The first article begins with a review on the biological assembly of the molybdenum prosthetic group, or Moco. Molybdenum is an essential micronutrient for plants and animals and functions as a cofactor for enzymatic activity; however, it is catalytically inactive unless bound by a special scaffold, one of which is the molybdopterin or metal-containing pterin (MPT). The review by Ralf R. Mendel covers uptake of molybdenum by eukaryotes, the molybdenum prosthetic group Moco, the details and requirements for the biosynthesis of Moco, Moco storage and transfer, and Moco deficiency disorders and therapy in humans.
Moco forms part of the active centers of all molybdenum-containing enyzmes except bacterial nitrogenase, an enzyme vital in agriculture because it reduces atmospheric nitrogen to ammonia. Instead of Moco, nitrogenase contains an iron-sulfur cluster-based molybdenum group. In the second minireview, Yilin Hu and Markus W. Ribbe discuss the recent progress in understanding the biosynthesis and assembly of the iron-molybdenum cluster FeMoco.
According to the authors of the third minireview, “Biosynthesis of the Urease Metallocenter,” “metallocenters serve essential biological functions such as transferring electrons, stabilizing biomolecules, binding substrates, and catalyzing desirable reactions.” Furthermore, authors Mark A. Farrugia, Lee Macomber and Robert P. Hausinger explain that metallocenters are required for metal homeostasis and mediating conformational changes that result in enzyme activity. The authors focus on biosynthesis of the metallocenter of urease, a nickel-containing enzyme in bacteria and plants, to understand the mechanisms of the metallocenter assembly system. Their review introduces ureases, the urease activation pathway and variations in urease activation systems.
In the fourth minireview, “Navigating the B12 road: assimilation, delivery and disorders of cobalamin,” Carmen Gherasim, Michael Lofgren and Ruma Banerjee discuss trafficking of the biochemistry of cobalamin in mammals and the human diseases that result from impairments in the pathway. The article covers vitamin B12 chemistry; absorption, transport, and storage of cobalamin; cobalamin processing; and incorporation of cobalamin into biological pathways.

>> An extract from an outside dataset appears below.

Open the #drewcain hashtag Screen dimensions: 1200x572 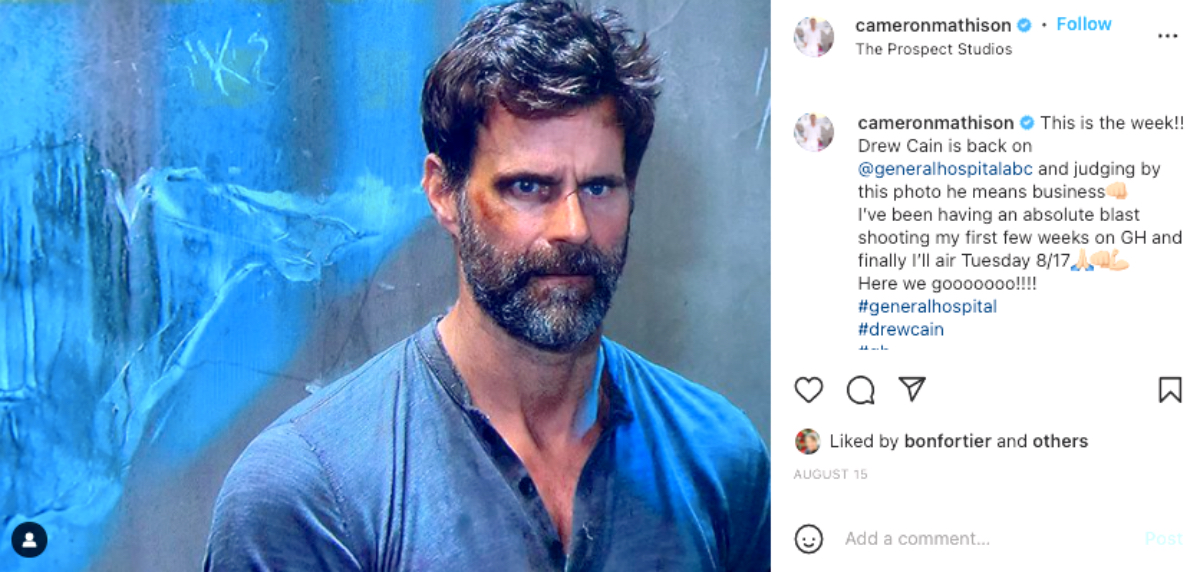pyautogui.click(x=900, y=329)
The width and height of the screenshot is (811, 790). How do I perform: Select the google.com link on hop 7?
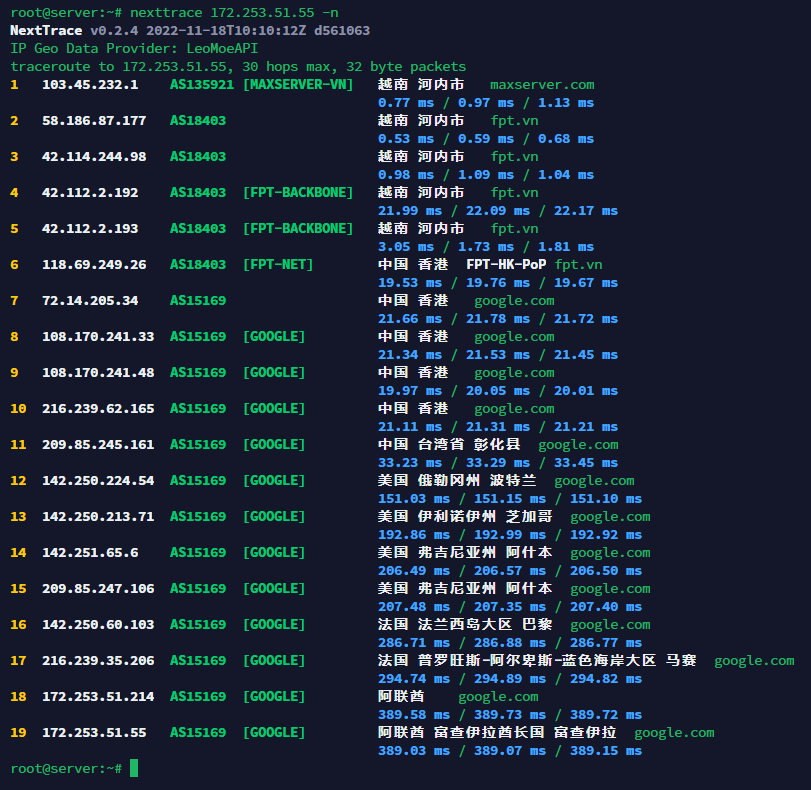[x=513, y=300]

In the final review, Hazel M. Girvan and Andrew W. Munro explore the role of the prosthetic group heme, which is best known for its role in oxygen transport as a biological sensor. They review recent discoveries on the role of heme in regulating circadian rhythms, ion channel activity and microRNA biogenesis, gas sensing and regulating microbial respiration and denitrification.